Isto pode ser uma ilusão. O CEO da Jaguar Land Rover, Ralf Speth, alertou no ano passado que um mau Brexit poderia colocar dezenas de milhares de empregos em risco. O vice-chanceler da Universidade Warwick, Stuart Croft, chamou ao Brexit de "desastre" e disse que a perda de acesso a redes internacionais de pesquisa pode impedir o Reino Unido de sair da vanguarda da ciência e arriscar empregos.

Os avisos não foram perdidos para Barry Archer, um fabricante de modelos de argila usados no design da indústria automobilística que trabalhou em toda a Europa, mais recentemente para a Skoda na República Checa. Barry Archer esteve numa manifestação "Stop the Coup" em Coventry, a cidade cujos arredores incluem o frondoso campus da Universidade de Warwick, para protestar contra a suspensão do Parlamento. Archer estava entre os 200 que apareceram.

O seu último trabalho foi cancelado como resultado da incerteza sobre o Brexit. Os seus dois filhos adultos sentem que o seu futuro está a ser decidido sem poderem dizer nada, com a liberdade de movimento em causa em nome da "vontade do povo". Para Archer, o Brexit é pessoal – a sua esposa é alemã -, mas ainda vê qualquer hipótese de o reverter.

"O problema é que dividiu tanto o país que não haverá uma forma fácil de contornar isto", salientou enquanto um vento de outono soprou na cidade de Friargate. "Agora é apenas controlo de danos."

Bernard Capp, professor emérito de história em Warwick, assistiu ao desenvolvimento da universidade desde os primeiros dias da década de 1960 e ainda dá uma aula sobre radicalismo e a Guerra Civil Inglesa. Capp vê paralelos com o tipo de polarização testemunhada entre 1640 e 1642, quando a guerra eclodiu, e diz que isso é motivo de preocupação.

Durante a guerra civil, Coventry era um centro parlamentar, conhecido pelas suas extensas muralhas medievais. Capp relatou que Carlos I chegou no final do verão de 1642 para criar um exército e exigiu entrar em Coventry. O prefeito da cidade recusou, o primeiro ato de desafio real antes do início dos combates.

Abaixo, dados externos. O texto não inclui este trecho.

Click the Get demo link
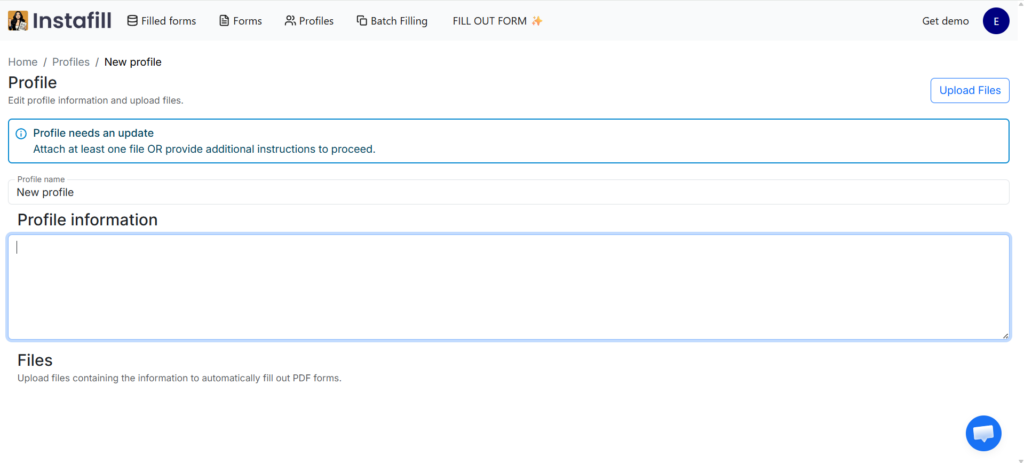 [x=945, y=21]
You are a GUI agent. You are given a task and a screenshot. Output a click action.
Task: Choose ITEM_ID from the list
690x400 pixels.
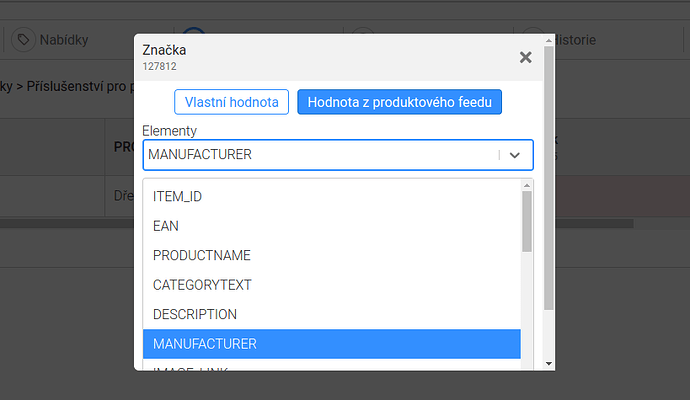332,196
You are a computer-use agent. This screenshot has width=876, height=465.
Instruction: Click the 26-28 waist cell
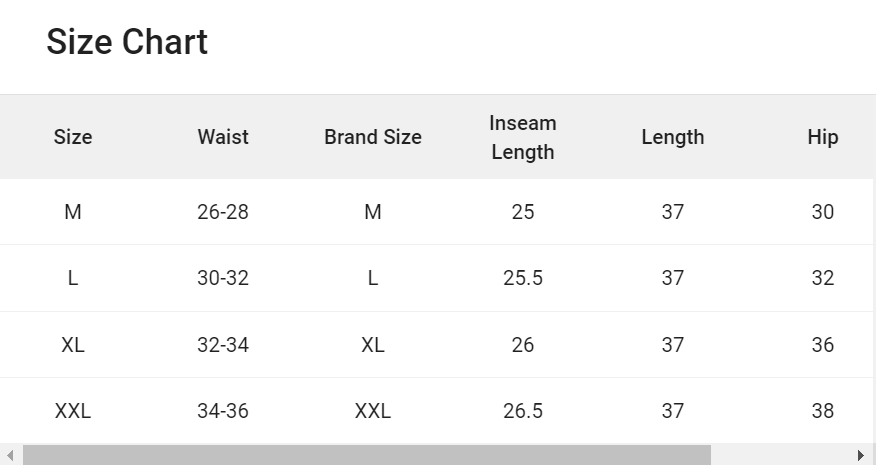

"Todos nós devemos ser muito cautelosos, porque ninguém queria uma guerra civil, ninguém esperava uma guerra civil e veja o que aconteceu", disse. Mesmo no final da guerra, "ninguém pensou que haveria uma revolução e a cabeça do rei seria cortada, e ainda assim foi onde acabou", realçou.

"Portanto, ninguém sabe qual será o destino final quando se entra numa crise constitucional."

(Texto original: Will Brexit Trigger the Nation’s Next Civil War?)